| Work instructions |
Keep only the lines of the data below that contain "Topic", and copy them.
*** Opening Records provided ***
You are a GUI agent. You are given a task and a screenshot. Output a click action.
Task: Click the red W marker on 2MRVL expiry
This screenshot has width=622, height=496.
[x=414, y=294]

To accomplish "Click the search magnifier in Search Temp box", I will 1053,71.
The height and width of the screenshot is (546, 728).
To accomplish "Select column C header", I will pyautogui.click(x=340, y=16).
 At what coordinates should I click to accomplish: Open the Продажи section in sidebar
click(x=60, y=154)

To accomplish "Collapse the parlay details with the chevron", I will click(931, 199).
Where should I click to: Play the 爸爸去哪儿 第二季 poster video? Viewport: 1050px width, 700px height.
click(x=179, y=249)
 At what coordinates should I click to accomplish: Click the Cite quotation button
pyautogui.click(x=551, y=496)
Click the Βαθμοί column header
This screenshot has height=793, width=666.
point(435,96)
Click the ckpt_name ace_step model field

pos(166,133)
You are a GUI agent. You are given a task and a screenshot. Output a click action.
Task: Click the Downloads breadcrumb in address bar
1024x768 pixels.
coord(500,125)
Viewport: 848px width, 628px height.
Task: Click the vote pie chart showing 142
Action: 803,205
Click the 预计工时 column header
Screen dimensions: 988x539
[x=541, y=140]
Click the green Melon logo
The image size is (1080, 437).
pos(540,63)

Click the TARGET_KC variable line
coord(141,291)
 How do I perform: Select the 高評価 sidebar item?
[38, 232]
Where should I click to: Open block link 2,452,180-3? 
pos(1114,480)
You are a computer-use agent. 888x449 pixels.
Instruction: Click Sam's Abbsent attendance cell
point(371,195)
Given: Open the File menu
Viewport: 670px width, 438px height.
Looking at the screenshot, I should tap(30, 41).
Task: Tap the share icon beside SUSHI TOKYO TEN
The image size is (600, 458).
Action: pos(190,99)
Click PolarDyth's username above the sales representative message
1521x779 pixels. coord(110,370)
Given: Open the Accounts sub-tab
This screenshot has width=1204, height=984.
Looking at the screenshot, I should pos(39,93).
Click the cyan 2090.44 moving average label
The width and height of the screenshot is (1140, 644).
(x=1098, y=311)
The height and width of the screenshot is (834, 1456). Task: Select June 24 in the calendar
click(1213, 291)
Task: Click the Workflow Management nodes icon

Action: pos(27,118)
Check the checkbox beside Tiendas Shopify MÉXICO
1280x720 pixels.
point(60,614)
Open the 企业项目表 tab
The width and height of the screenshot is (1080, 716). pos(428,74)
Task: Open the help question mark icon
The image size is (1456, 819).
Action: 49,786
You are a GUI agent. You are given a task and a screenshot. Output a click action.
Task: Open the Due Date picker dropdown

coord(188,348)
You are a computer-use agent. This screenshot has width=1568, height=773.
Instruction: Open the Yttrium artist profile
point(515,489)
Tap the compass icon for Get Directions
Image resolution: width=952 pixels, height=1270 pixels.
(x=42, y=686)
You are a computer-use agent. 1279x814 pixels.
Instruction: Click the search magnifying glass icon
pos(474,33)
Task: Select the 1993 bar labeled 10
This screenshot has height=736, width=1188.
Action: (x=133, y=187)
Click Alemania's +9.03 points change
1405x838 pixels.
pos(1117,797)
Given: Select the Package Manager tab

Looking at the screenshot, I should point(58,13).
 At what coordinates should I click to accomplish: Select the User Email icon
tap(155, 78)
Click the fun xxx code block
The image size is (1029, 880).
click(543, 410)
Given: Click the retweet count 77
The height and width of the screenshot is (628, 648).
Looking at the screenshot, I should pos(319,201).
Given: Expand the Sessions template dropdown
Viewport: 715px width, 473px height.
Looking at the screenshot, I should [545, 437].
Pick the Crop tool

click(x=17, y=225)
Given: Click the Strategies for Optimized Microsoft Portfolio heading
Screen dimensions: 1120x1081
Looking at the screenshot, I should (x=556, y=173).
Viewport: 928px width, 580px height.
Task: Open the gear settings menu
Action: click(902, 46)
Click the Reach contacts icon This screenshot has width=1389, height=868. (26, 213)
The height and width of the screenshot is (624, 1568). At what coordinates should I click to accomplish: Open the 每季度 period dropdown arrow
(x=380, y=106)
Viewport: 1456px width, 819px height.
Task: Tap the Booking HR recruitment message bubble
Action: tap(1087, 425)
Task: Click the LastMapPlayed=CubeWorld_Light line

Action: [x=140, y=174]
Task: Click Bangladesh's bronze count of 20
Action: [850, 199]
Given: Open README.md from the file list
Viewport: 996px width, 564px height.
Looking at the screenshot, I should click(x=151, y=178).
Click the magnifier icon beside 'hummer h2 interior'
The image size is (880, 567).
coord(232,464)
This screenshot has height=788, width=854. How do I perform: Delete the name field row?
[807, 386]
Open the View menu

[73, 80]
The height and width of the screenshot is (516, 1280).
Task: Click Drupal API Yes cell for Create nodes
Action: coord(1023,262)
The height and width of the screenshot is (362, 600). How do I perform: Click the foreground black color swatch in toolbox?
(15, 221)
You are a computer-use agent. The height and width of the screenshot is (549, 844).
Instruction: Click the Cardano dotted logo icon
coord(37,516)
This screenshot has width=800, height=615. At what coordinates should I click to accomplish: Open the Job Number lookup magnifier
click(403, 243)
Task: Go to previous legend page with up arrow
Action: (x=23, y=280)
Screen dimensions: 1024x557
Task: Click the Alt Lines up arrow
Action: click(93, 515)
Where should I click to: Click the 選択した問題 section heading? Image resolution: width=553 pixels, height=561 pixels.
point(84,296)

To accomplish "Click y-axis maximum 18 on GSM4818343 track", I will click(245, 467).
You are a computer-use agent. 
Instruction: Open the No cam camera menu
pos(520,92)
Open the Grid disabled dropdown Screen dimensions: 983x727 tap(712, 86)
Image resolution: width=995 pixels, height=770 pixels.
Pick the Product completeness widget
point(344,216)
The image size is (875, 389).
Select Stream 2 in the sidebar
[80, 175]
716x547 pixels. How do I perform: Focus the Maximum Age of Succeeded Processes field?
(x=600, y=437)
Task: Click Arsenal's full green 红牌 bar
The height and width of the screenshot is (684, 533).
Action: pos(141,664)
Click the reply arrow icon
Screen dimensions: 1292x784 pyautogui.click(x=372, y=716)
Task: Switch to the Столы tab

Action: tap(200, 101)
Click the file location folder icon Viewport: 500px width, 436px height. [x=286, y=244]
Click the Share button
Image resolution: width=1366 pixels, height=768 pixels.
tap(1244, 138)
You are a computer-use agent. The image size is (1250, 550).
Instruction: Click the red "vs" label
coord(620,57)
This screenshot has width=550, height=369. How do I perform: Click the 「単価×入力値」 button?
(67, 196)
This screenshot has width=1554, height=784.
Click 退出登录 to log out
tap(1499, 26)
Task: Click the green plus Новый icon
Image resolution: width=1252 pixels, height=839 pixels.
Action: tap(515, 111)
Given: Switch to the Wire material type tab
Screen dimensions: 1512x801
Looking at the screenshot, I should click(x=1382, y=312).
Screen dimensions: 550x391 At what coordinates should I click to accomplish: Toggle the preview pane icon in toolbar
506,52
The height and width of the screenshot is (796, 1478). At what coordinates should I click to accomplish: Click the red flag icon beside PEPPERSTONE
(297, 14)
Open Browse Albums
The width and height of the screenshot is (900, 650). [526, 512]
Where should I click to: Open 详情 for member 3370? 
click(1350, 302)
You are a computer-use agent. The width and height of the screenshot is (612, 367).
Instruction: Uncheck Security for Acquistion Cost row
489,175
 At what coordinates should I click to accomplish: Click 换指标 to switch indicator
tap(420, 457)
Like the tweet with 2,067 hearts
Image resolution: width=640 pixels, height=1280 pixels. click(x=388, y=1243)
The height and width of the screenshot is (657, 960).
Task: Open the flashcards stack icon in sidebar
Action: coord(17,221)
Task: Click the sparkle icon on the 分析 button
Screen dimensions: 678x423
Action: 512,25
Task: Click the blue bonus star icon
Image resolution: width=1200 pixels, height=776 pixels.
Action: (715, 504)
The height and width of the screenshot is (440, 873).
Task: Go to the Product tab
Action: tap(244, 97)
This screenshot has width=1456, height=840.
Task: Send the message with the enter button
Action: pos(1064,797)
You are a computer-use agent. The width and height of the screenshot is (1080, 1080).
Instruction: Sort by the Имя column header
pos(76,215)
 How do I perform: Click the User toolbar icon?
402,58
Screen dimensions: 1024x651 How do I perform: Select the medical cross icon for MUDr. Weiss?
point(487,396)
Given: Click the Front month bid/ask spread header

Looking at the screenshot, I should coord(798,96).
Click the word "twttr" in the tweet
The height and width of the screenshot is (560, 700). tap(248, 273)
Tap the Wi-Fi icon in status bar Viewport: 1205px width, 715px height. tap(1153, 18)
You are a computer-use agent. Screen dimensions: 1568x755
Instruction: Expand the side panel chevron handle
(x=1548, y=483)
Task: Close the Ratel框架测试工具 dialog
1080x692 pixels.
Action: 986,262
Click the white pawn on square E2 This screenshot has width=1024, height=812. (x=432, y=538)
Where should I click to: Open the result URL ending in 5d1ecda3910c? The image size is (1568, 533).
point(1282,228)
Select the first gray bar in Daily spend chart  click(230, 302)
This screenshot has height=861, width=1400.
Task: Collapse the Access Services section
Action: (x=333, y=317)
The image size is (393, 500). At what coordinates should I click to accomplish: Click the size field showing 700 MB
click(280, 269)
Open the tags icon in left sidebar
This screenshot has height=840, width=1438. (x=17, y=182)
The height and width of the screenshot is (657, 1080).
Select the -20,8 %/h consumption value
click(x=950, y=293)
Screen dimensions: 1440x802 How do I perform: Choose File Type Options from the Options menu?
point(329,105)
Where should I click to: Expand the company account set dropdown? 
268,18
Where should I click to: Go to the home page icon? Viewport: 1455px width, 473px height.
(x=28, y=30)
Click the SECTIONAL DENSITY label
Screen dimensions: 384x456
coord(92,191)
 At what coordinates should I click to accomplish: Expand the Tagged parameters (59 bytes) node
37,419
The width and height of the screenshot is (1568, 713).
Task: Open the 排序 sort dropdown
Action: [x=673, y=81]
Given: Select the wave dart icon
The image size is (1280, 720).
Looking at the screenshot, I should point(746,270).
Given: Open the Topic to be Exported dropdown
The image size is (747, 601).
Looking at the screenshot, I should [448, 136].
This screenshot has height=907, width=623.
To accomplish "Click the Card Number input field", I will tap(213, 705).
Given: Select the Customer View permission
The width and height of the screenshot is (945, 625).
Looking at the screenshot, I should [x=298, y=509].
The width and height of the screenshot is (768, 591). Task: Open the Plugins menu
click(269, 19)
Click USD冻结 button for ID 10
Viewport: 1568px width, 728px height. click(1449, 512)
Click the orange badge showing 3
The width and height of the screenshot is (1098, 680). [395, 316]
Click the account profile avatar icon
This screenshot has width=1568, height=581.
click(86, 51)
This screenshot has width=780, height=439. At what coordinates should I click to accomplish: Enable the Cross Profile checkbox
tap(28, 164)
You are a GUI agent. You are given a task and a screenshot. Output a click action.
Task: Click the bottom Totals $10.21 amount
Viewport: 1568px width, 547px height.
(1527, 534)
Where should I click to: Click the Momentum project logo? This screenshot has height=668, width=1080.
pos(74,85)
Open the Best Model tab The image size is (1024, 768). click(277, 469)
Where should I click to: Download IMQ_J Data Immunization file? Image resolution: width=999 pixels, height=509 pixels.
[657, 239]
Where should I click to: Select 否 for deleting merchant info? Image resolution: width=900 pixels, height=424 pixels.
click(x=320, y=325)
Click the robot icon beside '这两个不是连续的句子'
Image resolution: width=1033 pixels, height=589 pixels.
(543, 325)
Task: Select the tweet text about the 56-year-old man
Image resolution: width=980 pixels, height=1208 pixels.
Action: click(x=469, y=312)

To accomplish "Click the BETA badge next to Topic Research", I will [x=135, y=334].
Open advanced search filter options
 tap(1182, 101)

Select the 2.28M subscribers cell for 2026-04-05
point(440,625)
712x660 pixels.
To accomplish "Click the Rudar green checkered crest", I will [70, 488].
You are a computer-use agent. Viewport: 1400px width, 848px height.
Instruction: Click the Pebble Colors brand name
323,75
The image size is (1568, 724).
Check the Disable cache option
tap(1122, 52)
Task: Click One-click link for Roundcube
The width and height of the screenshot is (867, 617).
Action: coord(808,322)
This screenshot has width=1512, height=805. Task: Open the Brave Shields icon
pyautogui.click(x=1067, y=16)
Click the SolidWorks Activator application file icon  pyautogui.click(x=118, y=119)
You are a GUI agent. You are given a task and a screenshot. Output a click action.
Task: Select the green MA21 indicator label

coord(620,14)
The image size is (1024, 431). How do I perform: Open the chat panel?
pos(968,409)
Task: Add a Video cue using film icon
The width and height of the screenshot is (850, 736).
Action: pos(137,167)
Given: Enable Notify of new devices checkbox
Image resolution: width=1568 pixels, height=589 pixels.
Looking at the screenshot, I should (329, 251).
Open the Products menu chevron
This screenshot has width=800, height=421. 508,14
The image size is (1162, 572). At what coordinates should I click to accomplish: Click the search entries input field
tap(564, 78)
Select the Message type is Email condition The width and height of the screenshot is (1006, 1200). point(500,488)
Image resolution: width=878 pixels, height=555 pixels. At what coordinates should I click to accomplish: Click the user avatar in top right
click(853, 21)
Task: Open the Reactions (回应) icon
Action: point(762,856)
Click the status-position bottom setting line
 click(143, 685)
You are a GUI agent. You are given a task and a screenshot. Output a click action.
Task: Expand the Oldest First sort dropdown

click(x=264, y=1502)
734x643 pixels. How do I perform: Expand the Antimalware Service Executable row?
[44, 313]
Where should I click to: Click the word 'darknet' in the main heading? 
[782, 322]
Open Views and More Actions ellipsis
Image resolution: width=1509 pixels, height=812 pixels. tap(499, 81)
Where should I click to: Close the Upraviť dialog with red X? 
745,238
*** Closing Records provided ***
| Problem solution |
Given: Open the Topic to be Exported dropdown
To accomplish "Click the BETA badge next to Topic Research", I will [x=135, y=334].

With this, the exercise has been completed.